- _STATED GOAL A_:
Please report every row that contains the string "width", copying each such row in full. Case matters.

- _SELECTED EXCERPT_:
[Begin]
Race condition / data race in inFlightAllocations handling for DRA pending allocations

HIGH

kubernetes/kubernetes

Commit: da97d71f146a

Affected: v1.36.0-beta.0 and earlier (1.36 line prior to this patch)

2026-04-04 17:53 UTC

Description

The commit implements a real concurrency fix for a race condition in the DRA pending allocation sharing mechanism. Previously, the scheduler tracked in-flight allocations using a data structure (sync.Map, with additional sharing counters) and performed reads/writes to shared state without sufficiently protecting all paths. The patch switches to a guarded map protected by an explicit mutex (inFlightMutex) and introduces a defined inFlightAllocation struct to model an allocation plus a sharer count. It also refactors the accessors (GetPendingAllocation, SignalClaimPendingAllocation, MaybeRemoveClaimPendingAllocation, AddSharedClaimPendingAllocation/RemoveSharedClaimPendingAllocation) to ensure all reads and mutations to inFlightAllocations happen under the mutex. This eliminates the data race between concurrent readers/writers of pending allocations, preventing inconsistent state observations, incorrect allocations, misreporting of pending allocations, and potential information leakage between pods in a PodGroup sharing scenario. The change spans the DRA manager and related cycle state handling impacted by the DRA flow, addressing a security-relevant race condition in allocation sharing.
[End]
- _STATED GOAL B_:
Continue the advisory on the DRA pending-allocation race condition from the point where it ends.

[Data lines]
[Begin]
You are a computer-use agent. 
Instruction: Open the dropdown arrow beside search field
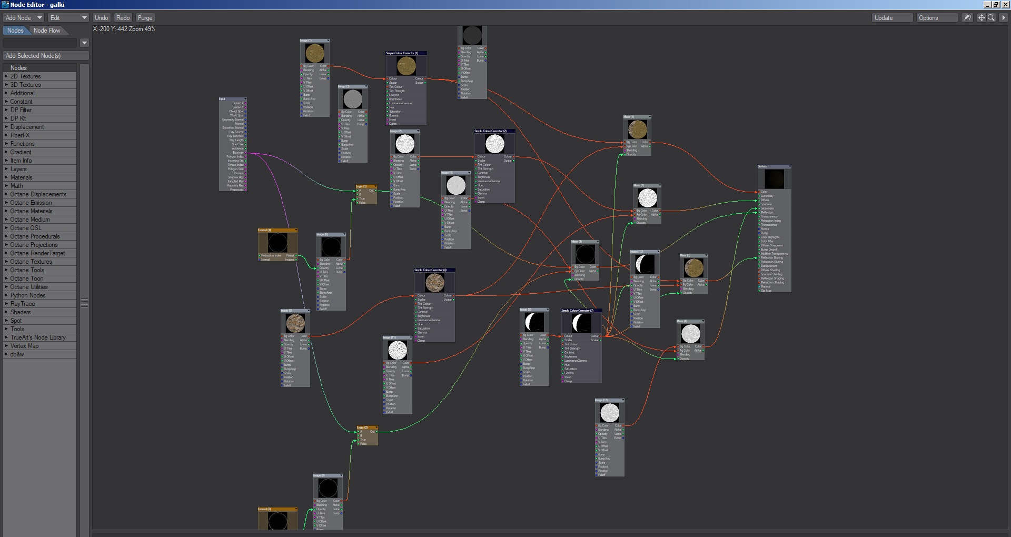84,43
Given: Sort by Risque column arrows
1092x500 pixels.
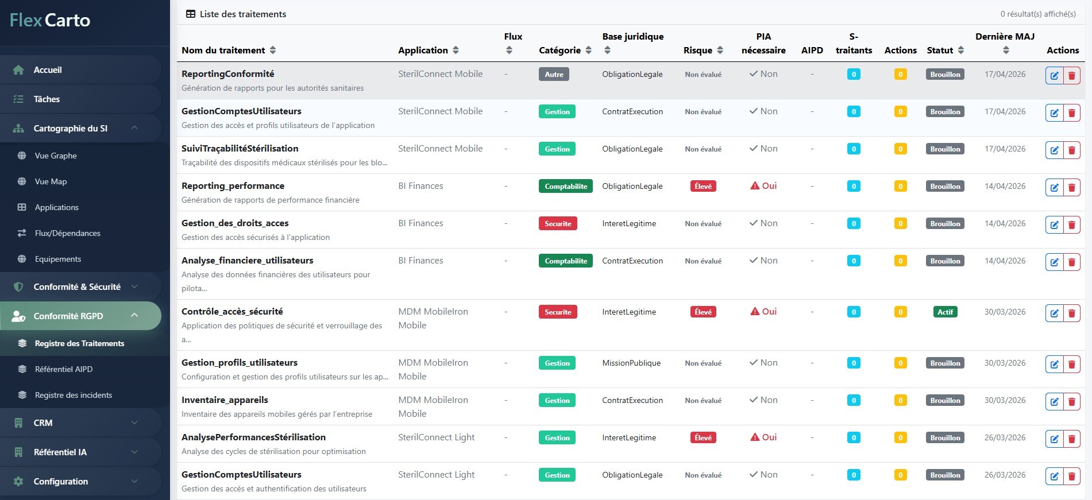Looking at the screenshot, I should [x=720, y=51].
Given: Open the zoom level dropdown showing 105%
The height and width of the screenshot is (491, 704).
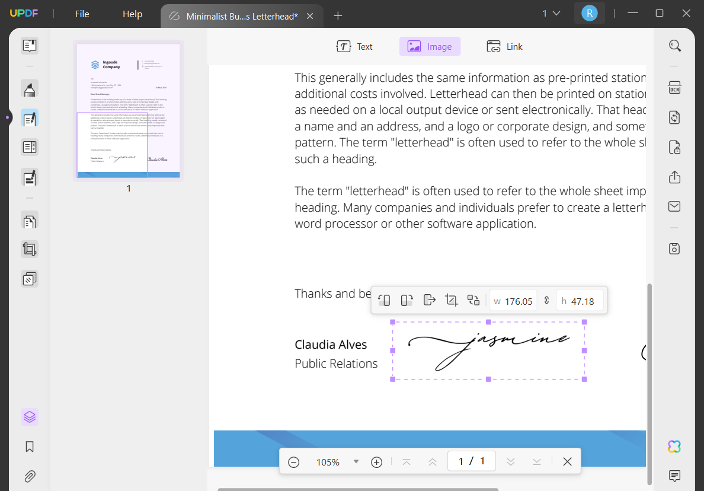Looking at the screenshot, I should [356, 461].
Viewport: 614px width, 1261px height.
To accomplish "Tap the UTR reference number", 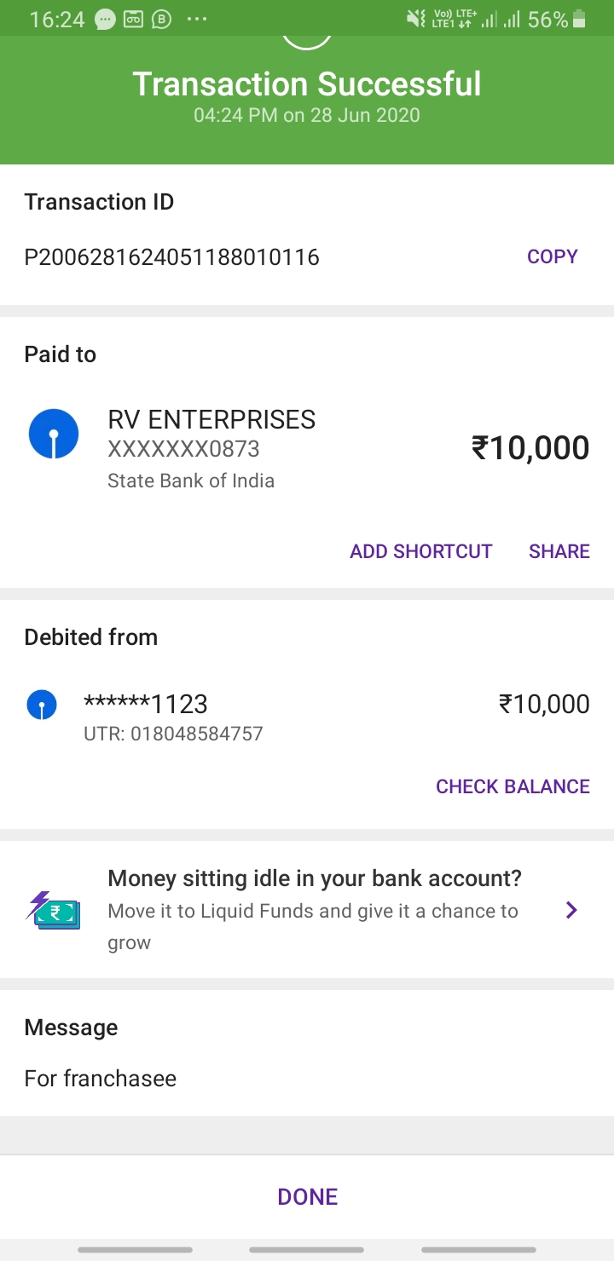I will pyautogui.click(x=173, y=733).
[End]
- _RESULT A_:
The height and width of the screenshot is (491, 704).
Viewport: 614px width, 1261px height.

- _RESULT B_:
Proof of Concept

A PoC demonstrating the race that could occur before the fix would resemble a concurrent, unsynchronized access to a shared map used to track in-flight allocations. The following Go snippet simulates the classic data race pattern on a shared map accessed by multiple goroutines without synchronization. Run with the race detector (go run -race) to observe the data race.

Code (race-prone pattern, pre-fix behavior):

package main

import (
  "fmt"
  "sync"
)

func main() {
  // Shared state representing in-flight allocations keyed by claim UID
  inFlightAllocations := make(map[string]int)
  claimUID := "claim-uid-123"
  var wg sync.WaitGroup

  // Spawn many writers updating the same key concurrently
  for i := 0; i < 1000; i++ {
    wg.Add(1)
    go func(v int) {
      defer wg.Done()
      // UNSAFE: concurrent write without any mutex
      inFlightAllocations[claimUID] = v
    }(i)
  }

  // Spawn readers that concurrently read the same key
  for i := 0; i < 1000; i++ {
    wg.Add(1)
    go func() {
      defer wg.Done()
      _ = inFlightAllocations[claimUID]
    }()
  }

  wg.Wait()
  fmt.Println("final value:", inFlightAllocations[claimUID])
}

Notes:
- Running this with go run -race will report a data race condition on the shared map, illustrating the vulnerability that the patch fixes by guarding access with a mutex and a dedicated inFlightAllocations structure.
- In a real Kubernetes DRA context, the race could lead to inconsistent pending allocation state being observed by concurrent readers/writers or leakage of state between Pods sharing a PodGroup.

Commit Details

Author: Kubernetes Prow Robot

Date: 2026-03-24 18:10 UTC

Message:

Merge pull request #137897 from nojnhuh/dra-gang

scheduler: fix race in DRA pending allocation sharing

Triage Assessment

Vulnerability Type: Race condition

Confidence: HIGH

Reasoning:

The commit eliminates a data race in the DRA pending allocation sharing mechanism by replacing a sync.Map with a guarded map and introducing explicit locking for inFlightAllocations. This prevents concurrent readers/writers from observing inconsistent state which could lead to incorrect allocations, misreporting of pending allocations, or potential information leakage between pods. Consequently, it mitigates a race condition with potential security impact.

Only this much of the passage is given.